ГЛАВА ДВАДЦАТЬ ТРЕТЬЯ

   Я уже говорил, что в воскресенье раб бывает свободен от работы. Если рабам с двух разных плантаций разрешили сочетаться браком, то воскресенье обычно единственный день, когда разбросанные в разных местах члены семьи имеют возможность встретиться.
   Многие плантаторы, хвастающиеся совершенством царящей у них дисциплины, решительно воспрещают такие браки и в тех случаях, когда у них на плантации число рабов мужского пола превышает число женщин, предпочитают допускать, чтобы у женщины было несколько мужей, чем позволить своим рабам "разбалтываться", проводя время на чужих плантациях.
   Встречаются также и другие хозяева, столь же горячие сторонники дисциплины, но более изощренные, чем их соседи. Они только мужчинам запрещают жениться на женщинах, принадлежащих другим владельцам. Зато женщинам они охотно позволяют подыскивать себе мужей где и как им вздумается. Рассуждения при этом до предела просты: когда муж приходит проведать свою жену, то старается принести ей что-нибудь - чаще всего съестное. А где ж ему добыть это приношение, как не на хозяйских полях? С подарком его лучше примут, и приход его будет настоящим праздником. Так вот: все, что приносится на плантацию, - чистая прибыль, и, следуя такому методу, можно часть своих рабов подкармливать за счет соседей.
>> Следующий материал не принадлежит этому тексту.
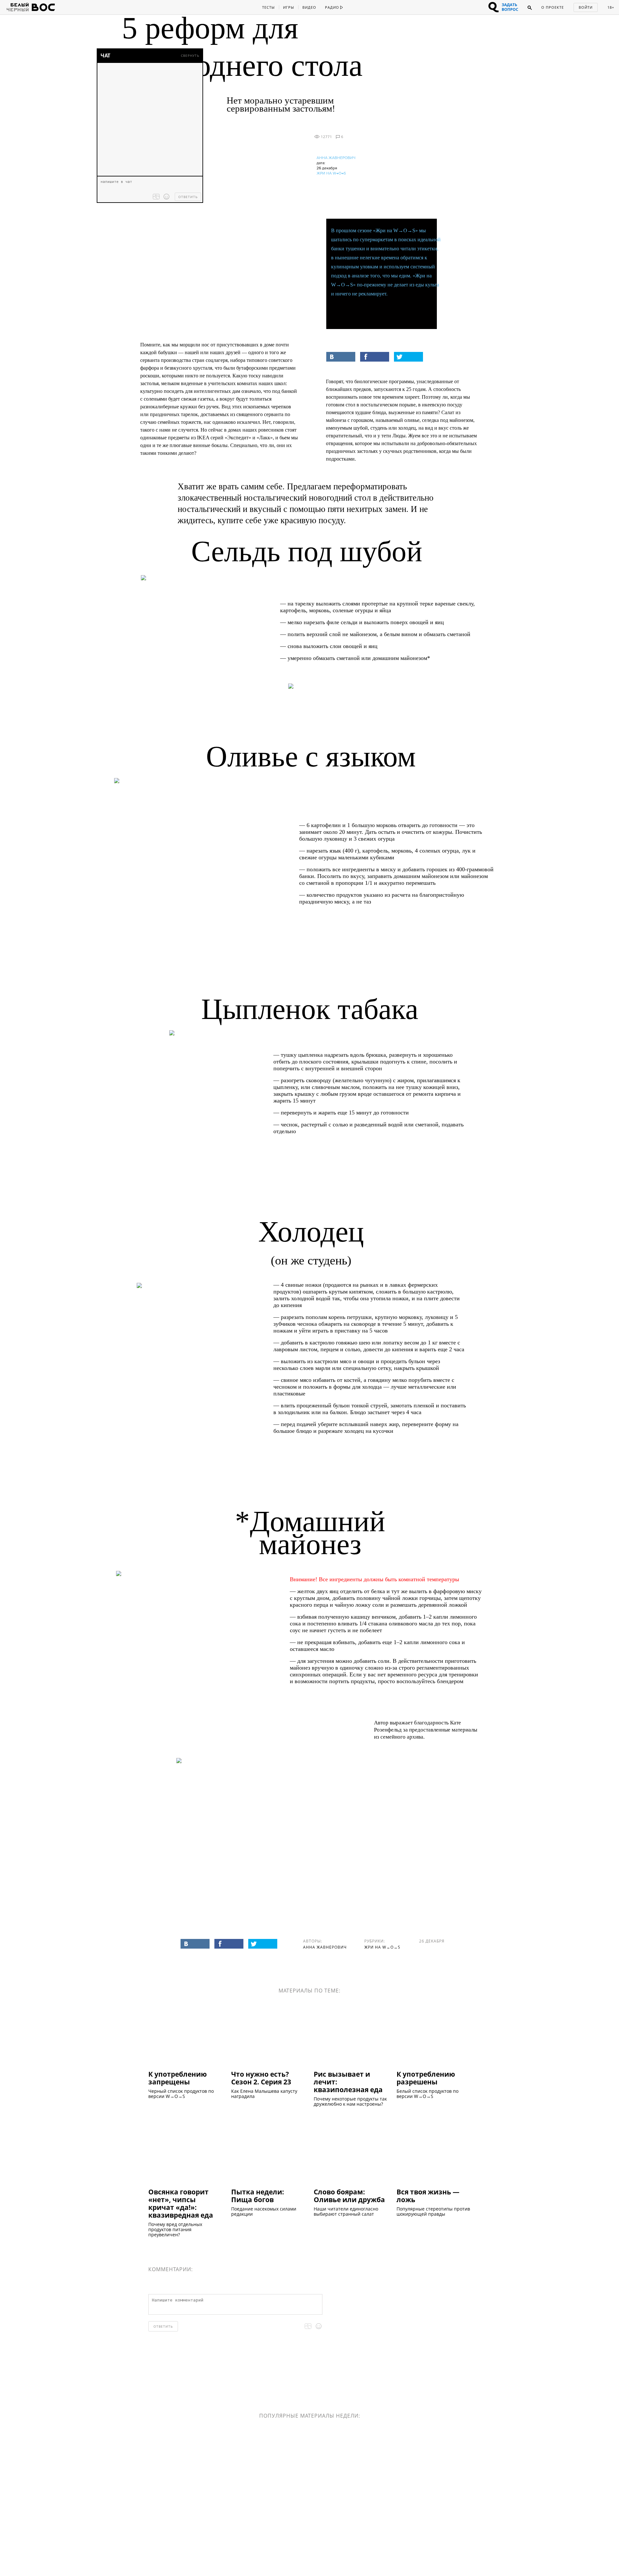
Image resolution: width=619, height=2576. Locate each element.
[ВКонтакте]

   Итак, воскресенье - день, когда рабы навещают друг друга. Но для меня воскресенье не было днем отдыха. Обычно мне в этот день приходилось сопровождать хозяина в его поездках на молитвенные собрания. Зато мистер Карльтон отпускал меня в четверг, сразу после обеда. Таким образом мне удавалось не реже раза в неделю видеться с Касси.
   Год, последовавший за моей встречей с Касси, был самым счастливым в моей жизни, несмотря на неприятности и унижения, неизбежно связанные с положением раба, даже если условия, в которые он поставлен, менее отвратительны, чем это бывает обычно. С радостным чувством вспоминаю я всегда этот год, и воспоминание это согревает мне душу даже в часы, когда она бывает переполнена горечью и печалью.
   Еще до конца года Касси произвела на свет ребенка. Наш сын унаследовал красоту матери. Нужно быть таким же любящим и нежным отцом и мужем, каким был я, чтобы понять мои чувства, когда я прижимал к своей груди этот драгоценнейший дар судьбы!
   Но чтобы до конца понять, что я переживал, нужно, как и я, быть не только отцом, но и отцом раба… Отцом раба!…
   Неужели правда, что это дитя, плод надежд моих и желаний, этот неоценимый залог взаимной любви, что это дорогое, дорогое дитя мое - не принадлежит мне?…
   Разве не долг мой и не право мое - право и долг более дорогие, чем сама жизнь, - воспитывать его, окружить глубочайшей отеческой любовью, с тем чтобы, став мужем, он воздал мне за все мои заботы и, в свою очередь, поддержал меня и окружил заботой, когда я буду стар и хил?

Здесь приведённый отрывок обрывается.